To configure an edge with Descope:

  1. Access the ngrok Dashboard and sign in using your ngrok account.

  2. On the left menu, click Cloud Edge and then click Edges.

  3. If you don't have an edge already set to add Descope SSO, create a test edge:

    • Click + New Edge.
    • Click Create HTTPS Edge.
    • Click the pencil icon next to "no description", enter Descope SSO SAML as the edge name, and click Save.
  4. On the edge settings menu, click SAML.

  5. On the SAML page, click Begin setup, click Upload XML, and then open the XML metadata file you downloaded from Descope (See Fetch IdP Metadata). Descope config in ngrok

  6. Optional: If you wish to enable IdP-initiated SSO, so that you can sign in directly from the Descope IdP-initiated SSO URL instead of from ngrok, you can check this box. IdP initiated sso enabled

  7. Click Save at the top.

  8. Copy both the Entity ID and the ACS URL values for later use.

Step 3: Configure Descope

  1. Back in the Descope Console, under your ngrok application, select Enter the connection details manually under Service Provider (SP).

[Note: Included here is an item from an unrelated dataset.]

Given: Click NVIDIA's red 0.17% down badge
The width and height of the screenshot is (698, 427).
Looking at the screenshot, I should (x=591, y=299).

  2. Enter the following values in the input fields and save the configuration. SP configuration in Descope

    Note: Replace the following with the values copied on previous steps:

    • NGROK_ACS_URL: The value of the ngrok Entity ID copied from the edge SAML configuration.
    • NGROK_ENTITY_ID_URL: The value of the ngrok ACS URL copied from the edge SAML configuration.

Step 5: Start a Tunnel

  1. Access the ngrok edges page, click your edge, and then click Start a tunnel.
Note

For this step, we assume you have an app running locally (i.e. on localhost:3000) with the ngrok client installed.

  1. Click the copy icon next to the tunnel command. tunnel config

  2. Launch a tunnel:

    • Launch a terminal.
    • Paste the command but replace http://localhost:80 with your localhost app address (i.e., http://localhost:3000).
    • Click Enter and an ngrok tunnel associated with your edge configuration will launch.
  3. To confirm that the tunnel is connected to your edge:

    • Return to the ngrok dashboard
    • Close the Start a tunnel and the Tunnel group tabs
    • Refresh the test edge page. Under traffic, You will see the message You have 1 tunnel online. Start additional tunnels to begin load balancing. tunnel confirmed
  4. In the test edge, copy the endpoint URL. (you use this URL to test the Descope Authentication) tunnel url

Test the integration

  1. In your browser, launch an incognito window.

  2. Access your ngrok endpoint (i.e., https://descope-sso-test.ngrok.app or use the copied URL).

  3. You should be prompted to log in with Descope.

  4. After logging in, you should be able to see your web app.